■ **AUFGABE 1**
Kopiere aus den Einträgen wortgetreu alles von der Zeile mit „View the After image with the flagstone patio“ bis hinunter zur Zeile mit „Click the Source“, beide Zeilen eingeschlossen.

Foto: Reuters/Dylan Martinez

Chris Gent (54), Vorstandschef von Vodafone, will sein Amt beim weltgrößten Mobilfunkkonzern nun schon im Juli 2003 abgeben. Die Entscheidung des als ehrgeizig und erfolgreich geltenden Managers hat bei Analysten in der Londoner City zum Teil Erstaunen ausgelöst. Der Aufsichtsratsvorsitzende von Vodafone, Lord MacLaurin, versicherte am Mittwoch jedoch, Gent sei keineswegs "unter Druck" geraten.

Arun Sarin

Nachfolger des ehrgeizigen Briten, der sich besonders durch eine kühne Übernahmeserie einen Namen machte, soll der Amerikaner Arun Sarin (48) werden. Er sitzt als bisheriger Chef von Accel Telecom (San Francisco) bereits im Aufsichtsrat von Vodafone. Der Konzern ist gegenwärtig mit weltweit mehr als 100 Millionen Kunden in 28 Ländern aktiv.

■ **MATERIAL ZUR AUFGABE**
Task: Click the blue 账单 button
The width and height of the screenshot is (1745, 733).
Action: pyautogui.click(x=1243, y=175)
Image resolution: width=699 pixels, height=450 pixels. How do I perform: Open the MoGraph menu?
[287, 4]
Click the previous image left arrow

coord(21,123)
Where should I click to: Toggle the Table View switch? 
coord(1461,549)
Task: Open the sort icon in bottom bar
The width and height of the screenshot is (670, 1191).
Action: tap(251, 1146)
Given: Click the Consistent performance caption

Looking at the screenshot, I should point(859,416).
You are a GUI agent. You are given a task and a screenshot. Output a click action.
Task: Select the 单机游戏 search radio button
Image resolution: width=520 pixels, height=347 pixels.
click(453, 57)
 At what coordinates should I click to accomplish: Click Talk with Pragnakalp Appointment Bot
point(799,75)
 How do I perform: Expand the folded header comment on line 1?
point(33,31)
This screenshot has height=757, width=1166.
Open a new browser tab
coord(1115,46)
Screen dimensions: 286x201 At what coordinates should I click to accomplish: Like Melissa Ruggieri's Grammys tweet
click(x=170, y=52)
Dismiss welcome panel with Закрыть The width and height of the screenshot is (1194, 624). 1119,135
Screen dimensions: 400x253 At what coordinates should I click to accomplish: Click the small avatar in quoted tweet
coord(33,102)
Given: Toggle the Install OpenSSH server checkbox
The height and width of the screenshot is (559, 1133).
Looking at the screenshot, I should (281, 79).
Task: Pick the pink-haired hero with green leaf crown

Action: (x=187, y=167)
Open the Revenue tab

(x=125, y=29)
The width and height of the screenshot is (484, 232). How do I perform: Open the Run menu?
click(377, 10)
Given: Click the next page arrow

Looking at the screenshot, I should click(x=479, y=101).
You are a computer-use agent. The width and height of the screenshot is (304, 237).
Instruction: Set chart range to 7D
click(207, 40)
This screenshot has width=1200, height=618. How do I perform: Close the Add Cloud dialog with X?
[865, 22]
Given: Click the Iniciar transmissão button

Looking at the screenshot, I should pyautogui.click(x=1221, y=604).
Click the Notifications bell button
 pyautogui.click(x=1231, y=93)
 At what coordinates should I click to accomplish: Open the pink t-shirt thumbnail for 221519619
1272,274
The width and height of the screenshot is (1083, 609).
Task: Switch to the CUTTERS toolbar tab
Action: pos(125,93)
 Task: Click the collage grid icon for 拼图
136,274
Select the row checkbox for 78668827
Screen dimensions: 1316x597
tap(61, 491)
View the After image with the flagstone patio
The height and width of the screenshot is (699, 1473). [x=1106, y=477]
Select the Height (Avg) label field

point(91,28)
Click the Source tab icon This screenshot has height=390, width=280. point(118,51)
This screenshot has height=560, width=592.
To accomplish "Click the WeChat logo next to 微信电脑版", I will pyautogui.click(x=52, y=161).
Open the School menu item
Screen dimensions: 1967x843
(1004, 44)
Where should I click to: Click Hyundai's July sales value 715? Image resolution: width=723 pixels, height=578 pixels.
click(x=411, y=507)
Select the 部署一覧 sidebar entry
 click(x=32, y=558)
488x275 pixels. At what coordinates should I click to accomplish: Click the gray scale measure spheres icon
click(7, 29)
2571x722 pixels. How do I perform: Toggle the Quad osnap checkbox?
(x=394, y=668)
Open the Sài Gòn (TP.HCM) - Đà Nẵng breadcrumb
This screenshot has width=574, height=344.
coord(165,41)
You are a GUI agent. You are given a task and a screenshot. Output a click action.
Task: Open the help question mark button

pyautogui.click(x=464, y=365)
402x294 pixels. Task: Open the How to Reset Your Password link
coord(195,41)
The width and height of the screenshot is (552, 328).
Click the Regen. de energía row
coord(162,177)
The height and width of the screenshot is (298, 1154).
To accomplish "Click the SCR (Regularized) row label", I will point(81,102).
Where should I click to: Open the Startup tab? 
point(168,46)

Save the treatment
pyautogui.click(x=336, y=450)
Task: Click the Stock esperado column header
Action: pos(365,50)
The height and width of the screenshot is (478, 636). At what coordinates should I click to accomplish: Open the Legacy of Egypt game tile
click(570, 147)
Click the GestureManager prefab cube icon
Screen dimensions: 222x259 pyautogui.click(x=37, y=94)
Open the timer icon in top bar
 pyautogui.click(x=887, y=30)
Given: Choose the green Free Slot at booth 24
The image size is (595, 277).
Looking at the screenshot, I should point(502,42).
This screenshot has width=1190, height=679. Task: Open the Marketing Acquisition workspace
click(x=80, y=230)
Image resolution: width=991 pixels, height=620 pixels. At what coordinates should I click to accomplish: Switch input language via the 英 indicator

■ **AUFGABE 2**
Schreibe aus dem Text über den Führungswechsel bei Vodafone alles von „Foto: Reuters/Dylan Martinez“ bis einschließlich „28 Ländern aktiv.“ unverändert ab.

■ **ANTWORT ZUR AUFGABE 1**
View the After image with the flagstone patio
The height and width of the screenshot is (699, 1473). [x=1106, y=477]
Select the Height (Avg) label field

point(91,28)
Click the Source tab icon This screenshot has height=390, width=280. point(118,51)

■ **ANTWORT ZUR AUFGABE 2**
Foto: Reuters/Dylan Martinez

Chris Gent (54), Vorstandschef von Vodafone, will sein Amt beim weltgrößten Mobilfunkkonzern nun schon im Juli 2003 abgeben. Die Entscheidung des als ehrgeizig und erfolgreich geltenden Managers hat bei Analysten in der Londoner City zum Teil Erstaunen ausgelöst. Der Aufsichtsratsvorsitzende von Vodafone, Lord MacLaurin, versicherte am Mittwoch jedoch, Gent sei keineswegs "unter Druck" geraten.

Arun Sarin

Nachfolger des ehrgeizigen Briten, der sich besonders durch eine kühne Übernahmeserie einen Namen machte, soll der Amerikaner Arun Sarin (48) werden. Er sitzt als bisheriger Chef von Accel Telecom (San Francisco) bereits im Aufsichtsrat von Vodafone. Der Konzern ist gegenwärtig mit weltweit mehr als 100 Millionen Kunden in 28 Ländern aktiv.